It is fantastic that you have the patience to wait. I think people run into trouble because they weren't ready for the puppy and just jumped in. You will find the perfect puppy when the time is right. Good luck!


----------



## gelbergirl (Jun 9, 2007)

Looking forward to reading more about your pup glad the first night went well, congrats.


----------



## Evye's Mom (Dec 16, 2008)

Oh, I am so excited for you. There is absolutely nothing like picking up your puppy you so long anticipated. The name will come. :whoo: Cannot wait to see pictures.


----------



## Scooter's Family (May 23, 2008)

Congrats and welcome!!! Can't wait to see pictures and find out what you decided to name him. I hope he's settling in well.


----------



## HavaneseSoon (Nov 4, 2008)

Thanks for the update, it is so nice to hear about puppy's first night at home. 

Try not to react when your pup is anxious, just keep going about your business and your pup will get use to a lot of noises and experiences. 

Where are your pictures? We want to see, please.................


----------



## Evye's Mom (Dec 16, 2008)

How exciting !!! Congratulations. Can't wait to see pictures !!!


----------



## sweater32 (Dec 12, 2008)

I went to Jennifer's site and Rudy is adorable. Jennifer your puppies are so sweet! Congrats to all of you!


----------



## QueenFey (Jan 22, 2009)

Jennifer Clevenger said:


> It is fantastic that you have the patience to wait. I think people run into trouble because they weren't ready for the puppy and just jumped in. You will find the perfect puppy when the time is right. Good luck!


Thank you, I think so too.


----------



## hedygs (May 23, 2007)

Congratulations and Welcome Rudy! 

Now about those pictures......eace:


----------



## judith (Dec 15, 2006)

welcome, love the name! judy


----------



## Jennifer Clevenger (Jun 26, 2008)

Tsk, Tsk Ryan. You are not following the rules. We need pictures!!!! 

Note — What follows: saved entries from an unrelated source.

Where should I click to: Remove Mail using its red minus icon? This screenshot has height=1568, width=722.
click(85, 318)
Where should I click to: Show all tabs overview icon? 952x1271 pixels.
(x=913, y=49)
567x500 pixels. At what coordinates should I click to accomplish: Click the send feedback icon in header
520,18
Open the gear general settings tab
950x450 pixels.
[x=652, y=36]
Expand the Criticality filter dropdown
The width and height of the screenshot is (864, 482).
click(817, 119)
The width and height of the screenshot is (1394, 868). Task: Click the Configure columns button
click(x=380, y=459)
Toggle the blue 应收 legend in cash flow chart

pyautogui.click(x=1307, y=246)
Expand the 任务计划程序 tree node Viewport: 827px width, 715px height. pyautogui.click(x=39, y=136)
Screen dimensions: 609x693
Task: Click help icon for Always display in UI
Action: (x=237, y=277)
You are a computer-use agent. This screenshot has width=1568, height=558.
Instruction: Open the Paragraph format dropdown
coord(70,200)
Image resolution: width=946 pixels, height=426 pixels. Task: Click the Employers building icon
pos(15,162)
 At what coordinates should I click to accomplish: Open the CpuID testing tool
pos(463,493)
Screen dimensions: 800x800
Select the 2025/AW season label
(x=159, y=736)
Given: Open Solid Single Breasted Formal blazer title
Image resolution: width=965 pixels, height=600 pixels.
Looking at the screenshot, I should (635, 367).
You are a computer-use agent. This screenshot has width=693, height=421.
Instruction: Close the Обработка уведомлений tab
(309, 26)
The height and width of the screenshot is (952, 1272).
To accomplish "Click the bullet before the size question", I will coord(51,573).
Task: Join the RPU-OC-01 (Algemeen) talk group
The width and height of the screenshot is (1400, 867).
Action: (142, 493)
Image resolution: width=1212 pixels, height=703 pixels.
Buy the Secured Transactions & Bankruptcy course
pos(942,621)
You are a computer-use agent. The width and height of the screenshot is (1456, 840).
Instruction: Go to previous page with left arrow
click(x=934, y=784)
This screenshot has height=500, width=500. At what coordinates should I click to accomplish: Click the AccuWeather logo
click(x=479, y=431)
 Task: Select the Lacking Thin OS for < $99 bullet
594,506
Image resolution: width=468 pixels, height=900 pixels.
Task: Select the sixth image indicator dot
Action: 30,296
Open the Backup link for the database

I spoke with Ryan on the phone and he told me they decided on Rudy's new name. Bogie is what he is going by these days. He said they have pictures but he needs to download them to his computer.


----------



## Sheri (Oct 11, 2008)

Oh, good, keep on them, reminding them of the rules! Looking forward to seeing "Bogie."


----------



## Ryno99 (Jan 16, 2009)

Long over due but here are some pictures. We went with the name Bogey. He is doing great, loves to bite and chew things he's not supposed to, but other than that he is wonderful.


----------



## pjewel (Apr 11, 2007)

Long overdue, maybe, but well worth waiting for. Awwww! He is sooooo cute!


----------



## Evye's Mom (Dec 16, 2008)

Love the name, what a gorgeous little guy. Congratulations.


----------



## gelbergirl (Jun 9, 2007)

Glad to see Bogey , most likely he's keeping you very busy!
Hav fun!


----------



## michi715 (Apr 8, 2008)

He is too cute! CONGRATS!


----------



## Mraymo (Oct 30, 2007)

What a handsome boy. Thanks for posting pictures.


----------



## Scooter's Family (May 23, 2008)

He's a cutie! Try some bitter apple spray on stuff he shouldn't be chewing, it worked great for us!


----------



## Jennifer Clevenger (Jun 26, 2008)

Thanks Ryan. He is even cuter than the last time I saw him. WAHHHH! I miss him!


----------



## Sheri (Oct 11, 2008)

He's handsome! Love his waves.


----------



## LuvCicero (Mar 31, 2008)

He is a little doll baby. I enjoyed the pictures and look forward to watching him grow. I'm sure you are going to have soooo much fun with him.


----------



## trueblue (Jan 22, 2008)

Awwww....I want a black puppy! He's adorable!


----------



## IneedaHav (Feb 8, 2009)

Awww. . .what a cute little baby you have--congratulations!!


----------



## Tritia (Nov 17, 2007)

what a cutie!!


----------



## Breanna (Jan 21, 2009)

He's precious!


----------



## Laurief (Nov 7, 2006)

How adorable - enjoy your puppy!!!!


----------



## marb42 (Oct 19, 2008)

Bogey is adorable!
Gina


----------



## marjrc (Jan 13, 2007)

Oh how sweet!! Reminds me so much of my Ricky at that age. Brings a tear to my eye!! Bogey is beautiful and I'm sure he'll keep you hopping with all his antics. You will never be bored again!! LOL


----------